Chris Jones, a Microsoft vice president who oversees some of its Internet products, is aiming to revive Hotmail.

Story highlights

Microsoft is hoping to improve the reputation of Hotmail

The Web-based e-mail service, once a dominant player, is losing steam

Hotmail faces a growing list of competitors, including Apple, Facebook, Google

San Francisco CNN  — 

Remember when Hotmail was hot?

Dick Craddock, who manages the group responsible for Microsoft’s Web-based e-mail service, can still recall the day of celebration in 2004 when the Hotmail division had just posted a stunning financial quarter. Craddock, along with other Microsoft execs and developers, convened to relish in the victory.

The triumph was short-lived because soon after, Google launched a competing Webmail service called Gmail, and like in the short time it takes Google to call up a search query, Hotmail instantly looked dated.
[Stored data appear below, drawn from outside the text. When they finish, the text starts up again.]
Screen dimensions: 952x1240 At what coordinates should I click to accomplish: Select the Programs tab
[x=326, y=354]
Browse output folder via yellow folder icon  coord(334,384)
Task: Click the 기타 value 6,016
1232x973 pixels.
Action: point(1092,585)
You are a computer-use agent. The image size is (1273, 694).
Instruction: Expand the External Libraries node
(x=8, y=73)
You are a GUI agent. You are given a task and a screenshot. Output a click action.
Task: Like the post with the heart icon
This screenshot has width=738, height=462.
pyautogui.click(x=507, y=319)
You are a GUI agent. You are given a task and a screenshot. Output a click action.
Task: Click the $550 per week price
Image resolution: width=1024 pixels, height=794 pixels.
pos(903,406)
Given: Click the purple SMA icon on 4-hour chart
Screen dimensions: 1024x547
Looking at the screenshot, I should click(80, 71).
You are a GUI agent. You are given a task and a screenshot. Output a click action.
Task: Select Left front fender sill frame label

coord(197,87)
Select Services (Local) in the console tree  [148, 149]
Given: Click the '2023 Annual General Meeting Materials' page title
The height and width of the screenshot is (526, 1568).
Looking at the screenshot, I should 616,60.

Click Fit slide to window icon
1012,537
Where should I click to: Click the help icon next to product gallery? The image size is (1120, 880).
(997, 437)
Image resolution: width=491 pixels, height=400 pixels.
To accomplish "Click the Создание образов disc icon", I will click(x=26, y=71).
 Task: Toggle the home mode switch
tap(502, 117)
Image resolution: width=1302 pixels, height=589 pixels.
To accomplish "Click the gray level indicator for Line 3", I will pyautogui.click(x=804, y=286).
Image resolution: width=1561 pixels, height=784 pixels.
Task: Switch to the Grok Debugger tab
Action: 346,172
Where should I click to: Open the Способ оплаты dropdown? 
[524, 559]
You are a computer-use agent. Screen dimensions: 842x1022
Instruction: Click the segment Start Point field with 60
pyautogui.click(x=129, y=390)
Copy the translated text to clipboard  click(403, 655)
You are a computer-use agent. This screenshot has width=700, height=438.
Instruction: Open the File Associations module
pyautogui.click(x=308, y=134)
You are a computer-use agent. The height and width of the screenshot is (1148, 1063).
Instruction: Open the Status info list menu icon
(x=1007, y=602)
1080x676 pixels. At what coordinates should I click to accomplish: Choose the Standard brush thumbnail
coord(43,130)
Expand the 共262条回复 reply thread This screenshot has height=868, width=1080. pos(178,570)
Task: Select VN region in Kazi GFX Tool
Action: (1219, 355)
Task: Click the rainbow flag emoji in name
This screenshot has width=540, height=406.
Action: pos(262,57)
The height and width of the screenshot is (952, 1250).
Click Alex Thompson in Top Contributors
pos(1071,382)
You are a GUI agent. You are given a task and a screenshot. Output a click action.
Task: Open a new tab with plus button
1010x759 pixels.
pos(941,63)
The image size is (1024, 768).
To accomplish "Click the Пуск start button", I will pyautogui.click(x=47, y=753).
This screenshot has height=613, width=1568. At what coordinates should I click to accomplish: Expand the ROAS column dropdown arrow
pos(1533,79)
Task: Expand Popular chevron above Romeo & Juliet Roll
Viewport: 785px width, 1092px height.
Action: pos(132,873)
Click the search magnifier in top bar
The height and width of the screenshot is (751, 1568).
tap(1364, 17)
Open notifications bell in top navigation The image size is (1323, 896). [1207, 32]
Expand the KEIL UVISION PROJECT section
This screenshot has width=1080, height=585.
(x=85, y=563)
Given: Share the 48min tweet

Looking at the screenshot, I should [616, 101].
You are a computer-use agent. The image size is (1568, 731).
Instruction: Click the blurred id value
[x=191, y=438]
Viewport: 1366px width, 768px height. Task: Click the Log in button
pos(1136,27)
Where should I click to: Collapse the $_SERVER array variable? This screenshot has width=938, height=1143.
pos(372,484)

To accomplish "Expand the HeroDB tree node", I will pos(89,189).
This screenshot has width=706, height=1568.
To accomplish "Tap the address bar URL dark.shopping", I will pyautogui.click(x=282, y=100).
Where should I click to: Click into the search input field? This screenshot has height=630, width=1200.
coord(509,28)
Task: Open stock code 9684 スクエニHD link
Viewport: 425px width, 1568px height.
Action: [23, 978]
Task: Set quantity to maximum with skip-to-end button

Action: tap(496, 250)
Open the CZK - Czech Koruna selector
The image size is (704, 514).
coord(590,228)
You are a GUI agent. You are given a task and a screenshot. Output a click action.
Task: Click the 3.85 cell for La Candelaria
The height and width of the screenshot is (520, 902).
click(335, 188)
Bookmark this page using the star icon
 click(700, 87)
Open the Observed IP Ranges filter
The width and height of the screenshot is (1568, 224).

Gmail gave users a gigabyte of file storage for free, while Hotmail presented a few megabytes and required users to pay for more. Gmail was fast, spam-free and let people attach files several times larger than that of Hotmail. And Gmail only showed small text advertisements, while Hotmail’s pages were covered in ads, which is why the site was able to exceed financial goals during that quarter in 2004.

After evaluating the options, “it wasn’t hard to pick Gmail; it just wasn’t hard,” Craddock said in an interview on Monday. “It was a great learning experience about what really matters.”

After a few years of lightning-fast growth for Gmail following its launch and at the expense of Hotmail, Microsoft reversed course. “We set out to really invest in Hotmail and really, to rebuild it from the ground up,” said Chris Jones, a vice president who oversees several of Microsoft’s Internet applications.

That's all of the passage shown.